[Stored records]
━━━━━━━━━━━━━━━━

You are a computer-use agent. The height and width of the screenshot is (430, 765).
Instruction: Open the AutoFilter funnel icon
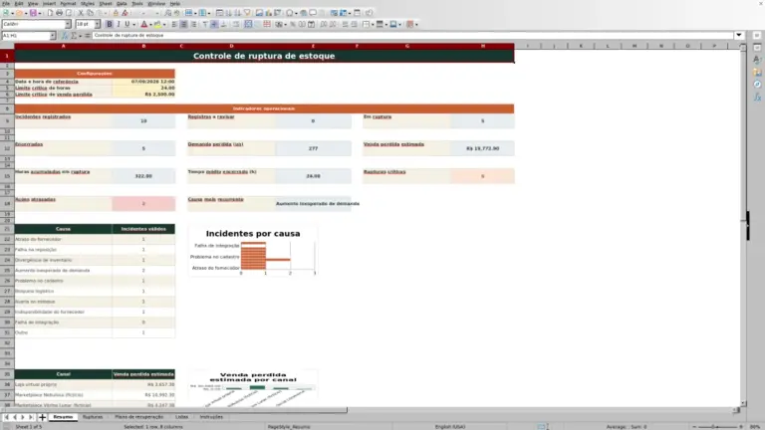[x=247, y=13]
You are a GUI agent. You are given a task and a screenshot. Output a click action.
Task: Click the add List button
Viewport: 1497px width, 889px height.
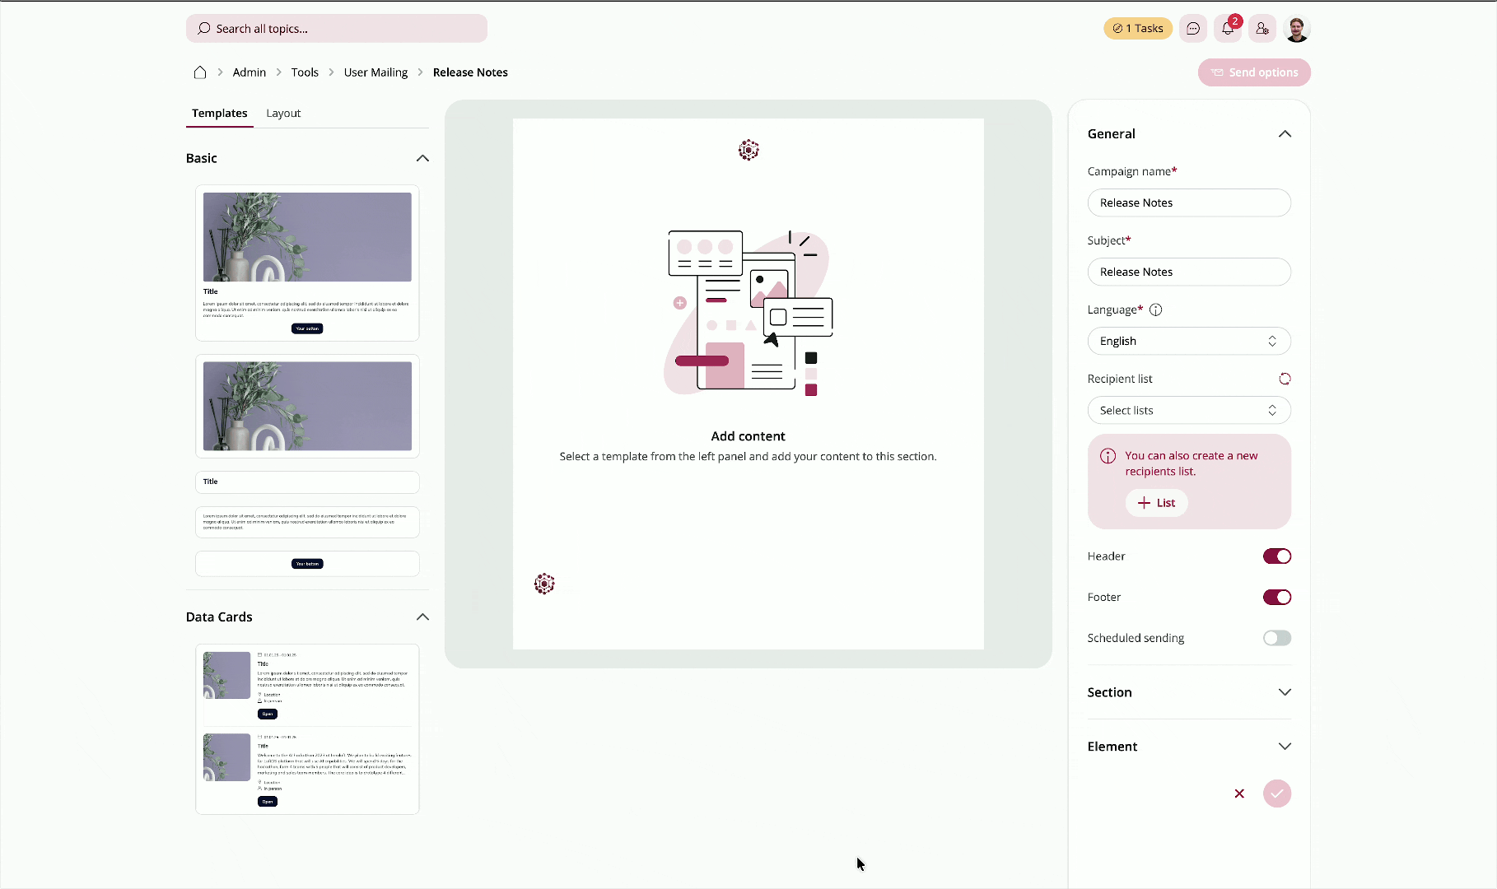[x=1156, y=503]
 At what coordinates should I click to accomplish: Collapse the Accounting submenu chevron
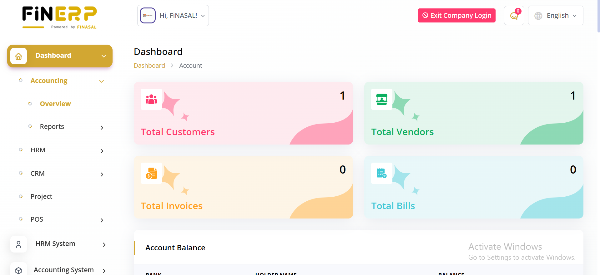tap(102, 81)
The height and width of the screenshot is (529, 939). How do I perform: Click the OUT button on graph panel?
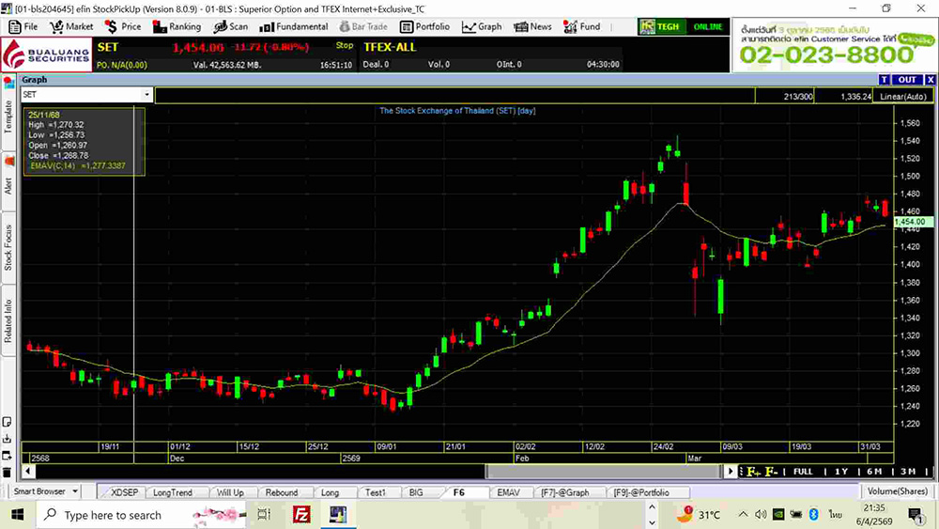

━━━━━━━━━━━━━━━━

The records above must be returned exactly, with each picture omitted.

You are a computer-use agent. The height and width of the screenshot is (430, 765).
Instruction: Open the AutoFilter funnel icon
[x=247, y=13]
You are a GUI agent. You are given a task and a screenshot. Output a click action.
Task: Click the add List button
Viewport: 1497px width, 889px height.
[x=1156, y=503]
 At what coordinates should I click to accomplish: Collapse the Accounting submenu chevron
tap(102, 81)
The height and width of the screenshot is (529, 939). How do I perform: Click the OUT button on graph panel?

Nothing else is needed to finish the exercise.